Spider Woman: She is the folkloric heroine of the Hopi of northeastern Arizona who live on Black Mesa. Hopi means good, peaceful, or wise. The web is her symbol that reflects the colors that were present at the time of the creation of the universe.
Grandmother Spider: Is from the Cherokee and Choctaw of the Southern United States. She stole fire of the sun from the East and brought it to the first people.
Chapter One
Ticky-Ticky's Cruel Fate
Ticky-Ticky sat at his desk staring out of the window. Raindrops sounded like small pebbles as they rhythmically struck the glass. Although he could not hear it, he could sense when the wind picked up in short gusts. Watery pellets from the black sky smacked every object in their path, creating empty maraca shake-shake sounds, rat-a-tats on a discarded soda can, backed up by a dull reggae bass note from an empty cardboard box. The music from the rainfall lulled him deeper into thought and fired up his imagination. The dreary melody drifted him further away and created the sad feeling of the deep loss of a parent. He nervously folded the second pair of four legs under the oversized shirt that he had asked his mother to make. Ticky-Ticky was embarrassed by having extra legs, so in moments of self-doubt he chose to hide the fact that he was quarter-spider living in the world of full-blooded humans.

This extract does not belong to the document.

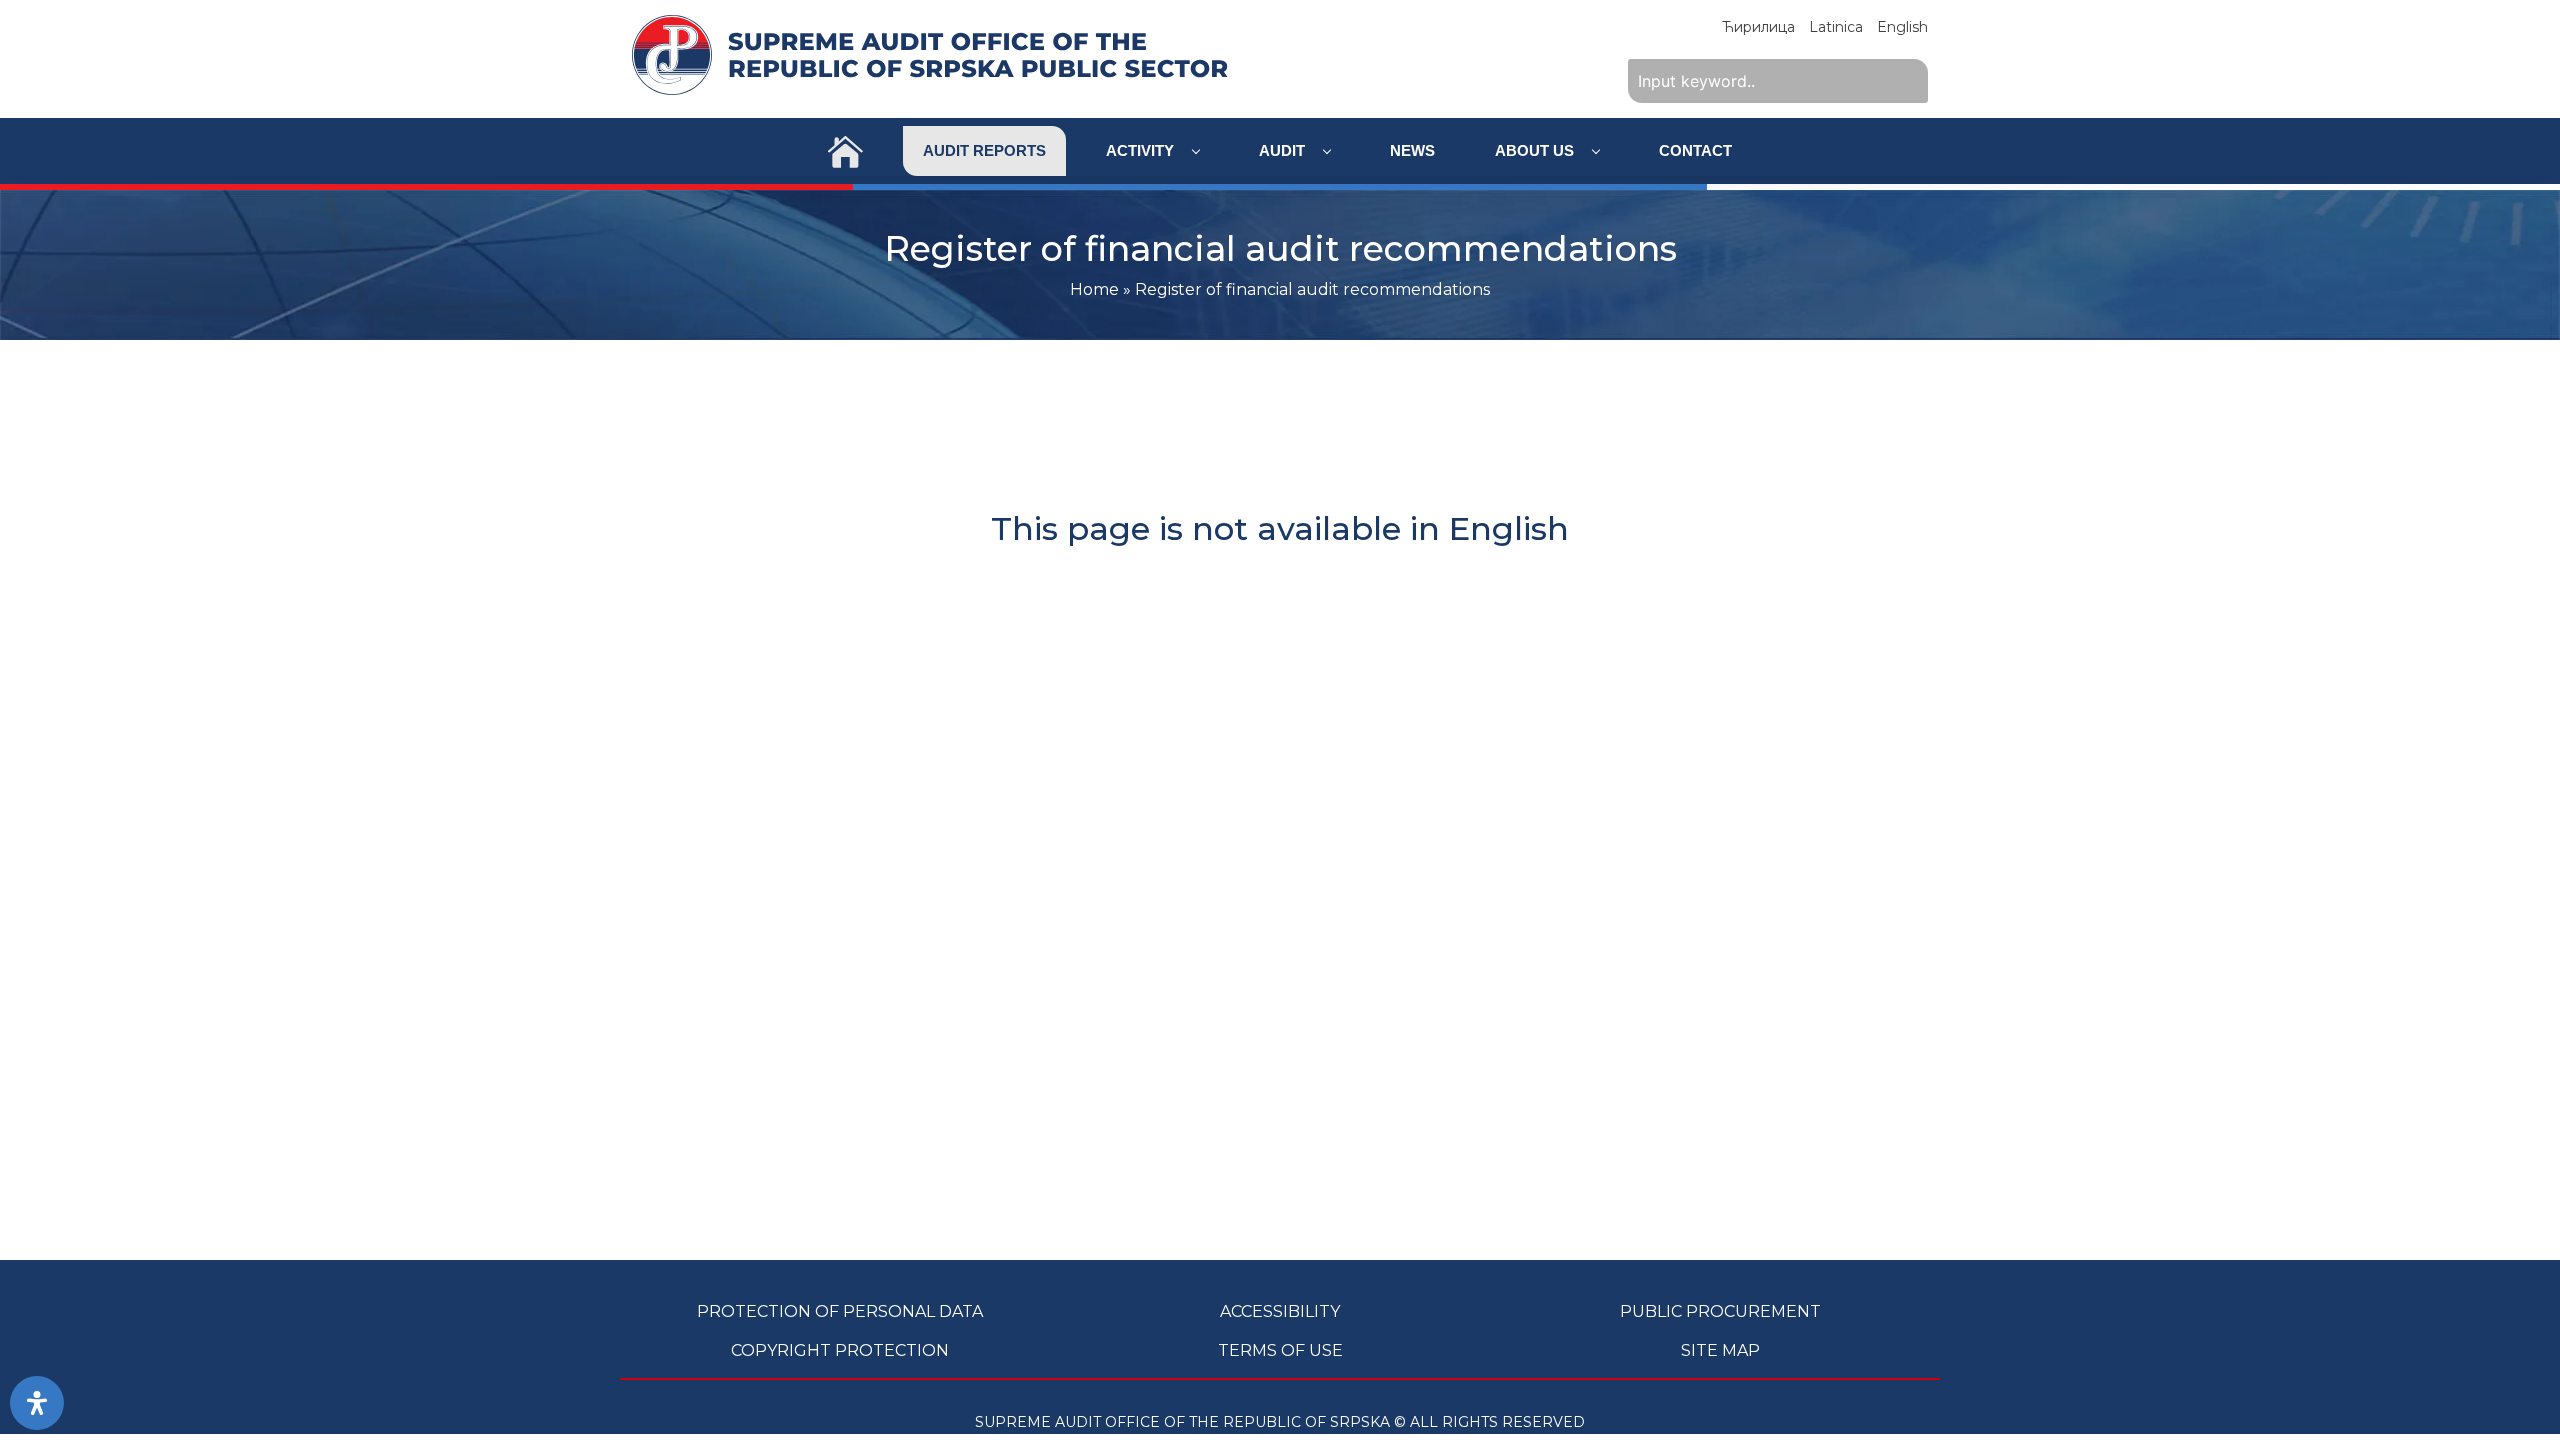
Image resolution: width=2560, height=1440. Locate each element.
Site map (1720, 1350)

In his island home, some folks had an attitude toward racial mixing. These race-sensitive African majority people would refer to islanders who were mixed with minorities as if they were mathematical fractions. For example, persons mixed with a minority would be referred to as half or quarter Chinese, Indian, or Syrian. Syrians
were really 19th-century Christian immigrants from Lebanon. If Ticky-Ticky's friends knew that his father was a spider-man and his mother was a woman, internally turned into a spider, they would refer to him as that quarter-spider boy.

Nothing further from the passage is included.